Utility trailer dealership Action Trailer Sales’ RFID system, which helps track and locate more than 1,000 trailers on four lots spanning 25 acres in Mississauga, Ontario, has already generated a return on its investment. The active RFID tags, which are affixed to the fronts of 48-foot-long and 53-foot-long trailers, help the dealership more easily locate the trailers and more accurately document inventory, thus reducing errors and labor costs.
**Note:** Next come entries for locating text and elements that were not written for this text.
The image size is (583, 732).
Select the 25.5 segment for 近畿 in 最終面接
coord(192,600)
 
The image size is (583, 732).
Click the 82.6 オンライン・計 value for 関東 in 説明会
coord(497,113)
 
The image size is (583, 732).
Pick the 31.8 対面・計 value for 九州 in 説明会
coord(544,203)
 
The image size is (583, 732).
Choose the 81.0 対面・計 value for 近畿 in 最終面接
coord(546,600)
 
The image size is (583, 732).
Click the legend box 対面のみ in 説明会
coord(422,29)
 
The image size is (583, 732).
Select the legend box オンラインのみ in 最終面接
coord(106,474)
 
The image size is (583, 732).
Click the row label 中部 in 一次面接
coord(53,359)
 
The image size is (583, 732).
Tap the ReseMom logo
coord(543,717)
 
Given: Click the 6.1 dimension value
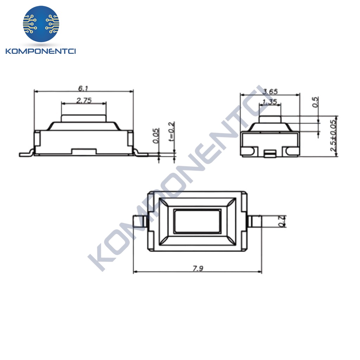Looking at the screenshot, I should coord(83,88).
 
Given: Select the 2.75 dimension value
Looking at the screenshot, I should coord(84,100).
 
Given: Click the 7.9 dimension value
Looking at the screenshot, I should coord(198,269).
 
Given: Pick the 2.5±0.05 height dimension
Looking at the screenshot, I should coord(333,136).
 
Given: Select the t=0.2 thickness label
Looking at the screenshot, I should coord(172,131).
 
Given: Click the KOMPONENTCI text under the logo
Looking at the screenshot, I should coord(41,52).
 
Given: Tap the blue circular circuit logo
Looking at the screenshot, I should coord(41,24).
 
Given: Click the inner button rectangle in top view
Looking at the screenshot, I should coord(197,221).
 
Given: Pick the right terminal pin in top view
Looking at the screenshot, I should coord(256,221).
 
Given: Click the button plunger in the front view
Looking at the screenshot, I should coord(84,118).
The company intends to expand its RFID system to its Montreal facility—Action Utility Quebec—in the near future.
Installed in September 2006, the RFID system uses active 433 MHz tags and readers from Wavetrend and has helped Action Trailer reduce inventory errors, says Paul Sadler, IT manager at Action Trailer Sales, which provides new and used trailers, rentals, leasing, service and parts to the trucking industry.
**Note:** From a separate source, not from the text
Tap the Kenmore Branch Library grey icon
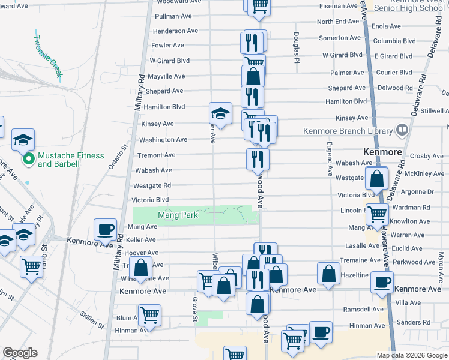[402, 130]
Prior to the RFID deployment, personnel walked up and down the aisles of trailers each day with a clipboard and pencil writing down the ID numbers printed on the trailers. Sometimes they wrote down incorrect numbers or didn’t record them at all, and those errors made it hard to find trailers when they were needed. Sadler says he considered bar-code solutions but expected that dirt and ice would build up on the bar-code labels and make them unreadable.
That decision was based on seeing the trailers in the winter, “with trails of ice coming down the front of them,” Sadler says. “We also didn’t want to have to pause at each trailer when reading [the labels],” which would be necessary with a bar-code scanner. Using an RFID interrogator, employees can read the tags from a distance of up to 30 feet or more as they walk through the rows of trailers, he says. And the process takes about half the time previously spent handwriting the ID number on each trailer.
Action Trailer Sales uses a Wavetrend tag programming device attached to a PC to encode each tag with a unique ID number that is associated with a specific trailer. “We can reprogram and reuse a tag once a trailer is sold,” Sadler says. The rental vans have tags in plastic, weatherproof boxes screwed onto them, while the trailers for sale have tags inserted in plastic holders that attach to air hoses or other nonmetallic objects. These tags are removed when the trailers are sold.
Personnel use a handheld Psion Teklogix reader that captures the ID number of each tag in the yard and stores that data by the order in which the tags are read. When an employee returns to the office, he downloads data from the reader to the computer desktop using Windows-based software from RFID systems integrator R. Moroz Ltd., directly into a Microsoft Excel program from which a “yard sheet” (similar to a spreadsheet) is created, displaying where the trailers are located in the yard. R. Moroz also provided the hardware, as well as the feasibility study, sales support and training.
In the future, Action Trailer intends to create a Web site where data can be shared with—for example—sales staff who can log on for an update as to where a specific trailer is or whether it is ready to be rented or sold, Sadler says.
Sadler declined to disclose the cost of the RFID solution, but says the return on investment is there in each avoided mistake. “I’d say it has paid for itself and will continue to pay for itself. You can’t have one in 1,000 trailers missing, because, guess what? That’ll be the one you need now,” Sadler says.
There were some early difficulties with the placement of the tags and RF interference from all the metal in the environment, he says. Read rates are best when the tags are attached on an angled portion of the trailer in the front, Sadler says. Also, the tags’ read range has occasionally proven to be too long, and sometimes tags on trailers in the next row are read. “We are still tweaking that,” Sadler says.